## Problem description
Extend the text on broaching, picking up right after its last sentence.

## Text section
What is Broaching?- Process, Working, And Types

Broaching is a machining technique where a toothed tool methodically removes material to achieve precise results. This process comes in two main forms: linear broaching and rotary broaching, each tailored to deliver distinct surface finishes.

While both approaches have their specific applications, broaching as a whole tends to be reserved for scenarios where precision is essential and large production volumes are involved.

What is a Broaching?

Broaching is a machining technique that relies on a sharp, hardened tool fitted with a series of progressively taller teeth to systematically remove material from a workpiece.

What sets broaching apart is its ability to produce consistent and accurate cuts in a single, continuous motion. Each tooth on the broach is designed to take away a specific amount of material, so with every pass, the tool shapes the workpiece with remarkable precision.

In practice, broaching can be performed in a few different ways: either the broaching tool moves across a stationary workpiece, the workpiece itself moves while the tool remains fixed, or, in some setups, both parts might rotate in relation to each other. Depending on the application, broaching might be carried out internally—passing the tool through the center of a part—or externally, working along the surface.

The broach itself comes in two main varieties: linear and rotary. Linear broaching is the approach most people encounter, where the broach travels in a straight path along or through the material, often using a dedicated broaching machine (sometimes simply called a broach).

Rotary broaching, on the other hand, involves spinning the broach as it’s pressed into the workpiece, which allows for cutting axisymmetric shapes and is typically done on lathes or screw machines.

A notable advantage of broaching, whether linear or rotary, is that the entire cut is usually completed in a single pass. This efficiency is particularly valuable when working with complex or irregular shapes that require tight tolerances.

As a result, broaching is often the method of choice for producing features such as circular and non-circular holes, splines, keyways, and flat surfaces—especially in high-volume manufacturing settings.

Typical materials processed with broaching include small to medium-sized castings, forgings, parts made on screw machines, and stampings. Although the initial investment in broaches can be significant, the process tends to be cost-effective for large production runs due to its speed and repeatability.

A broach might look a bit like a saw at first glance, but its teeth increase in height along its length, allowing for a staged cutting action. The tool is usually divided into three functional sections: one for roughing, a second for semi-finishing, and a final set of teeth dedicated to finishing the surface.

Uniquely, broaching integrates the feed motion directly into the design of the tool itself—the rise per tooth (RPT), or feed per tooth, governs how much material is cut by each tooth and thus the thickness of each chip removed.

Since all the cutting features are built into the broach, the process doesn’t demand complex machine movements or highly skilled operators. In essence, a broach operates as a series of single-point cutters, each tooth taking its turn to shape the material, rather like running a shaper tool over the same area multiple times, but with each pass already arranged in sequence.

What is the Broaching Process?

The broaching process differs notably based on whether one is performing surface or internal broaching. Surface broaching tends to be more straightforward, as it essentially involves the interaction of one surface with another.

## Data shown
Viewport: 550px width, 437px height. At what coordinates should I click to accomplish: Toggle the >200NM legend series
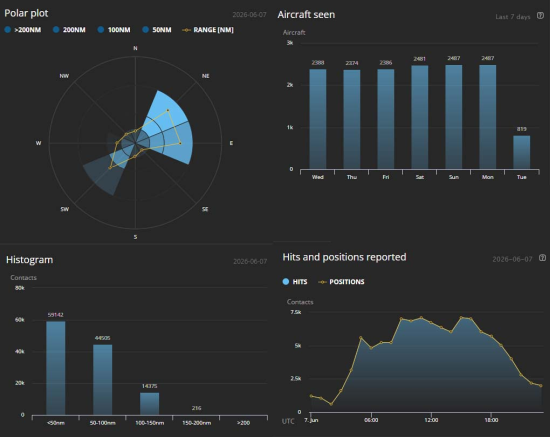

## Result of this task
Typically, this means either the broaching tool remains fixed while the workpiece moves against it, or, conversely, the workpiece stays stationary while the broach passes over it.

Internal broaching, on the other hand, requires a bit more preparation. To begin, the workpiece is securely positioned in a work holder, which also serves as the mounting point for the broaching machine itself. The next step involves using the machine’s elevator to lower the broach into the workpiece.

Once in place, the machine’s puller mechanism engages with the broach pilot. When the elevator releases its hold on the follower, the puller then draws the broach completely through the workpiece. After this, the finished workpiece can be removed, and the broach is returned to the elevator, ready for the next cycle.

What are the Uses of Broaching?

Broaching finds its way into an impressive range of everyday and industrial tools—whether it’s hand tools, household appliances, plumbing fixtures, components in automotive design, farming machinery, or even military hardware. If you look closely, traces of broaching are all around us.

That said, the process is most commonly valued for its role in manufacturing large batches of parts that call for precision, consistency, and the ability to create intricate shapes. While broaching is versatile enough for many applications, it tends to work best with materials that fall within a hardness range of 26 to 28 Rockwell C.

Still, it’s worth noting that many manufacturers have successfully extended that threshold, achieving reliable results with materials as hard as 32 Rockwell C.

How to Care for Your Broaches?

When a new broach is put into service, it can typically achieve at least 8,000 cuts. With consistent maintenance and timely sharpening, however, its useful lifespan can extend dramatically—sometimes reaching 60,000 cuts or even more.

Given that broaches represent a significant investment—often costing $2,000 or more—many organizations find that replacing them after just 8,000 uses is neither practical nor cost-effective, especially for larger-scale operations.

To address this, it is often advisable to have broaches sharpened and reconditioned after around 3,000 cuts. This practice not only preserves the tool’s effectiveness but also helps manage production expenses over time.

If you find that more force is needed during cutting than usual, this can be a clear sign that the broach requires sharpening. Regular attention to these cues can help maintain both efficiency and budget.

Types of Broaching Machine

Here are just a few types of broaching machines to consider:

• Horizontal broaching
• Vertical broaching
• Internal broaching
• External broaching
• Rotary broaching
• Linear broaching

#1. Horizontal Broaching Machine.

Horizontal broaching machines operate using a pull-type approach to broach various workpieces, making them suitable for both internal and external broaching tasks. These machines are typically constructed with a bed, a broach pilot, and a drive mechanism.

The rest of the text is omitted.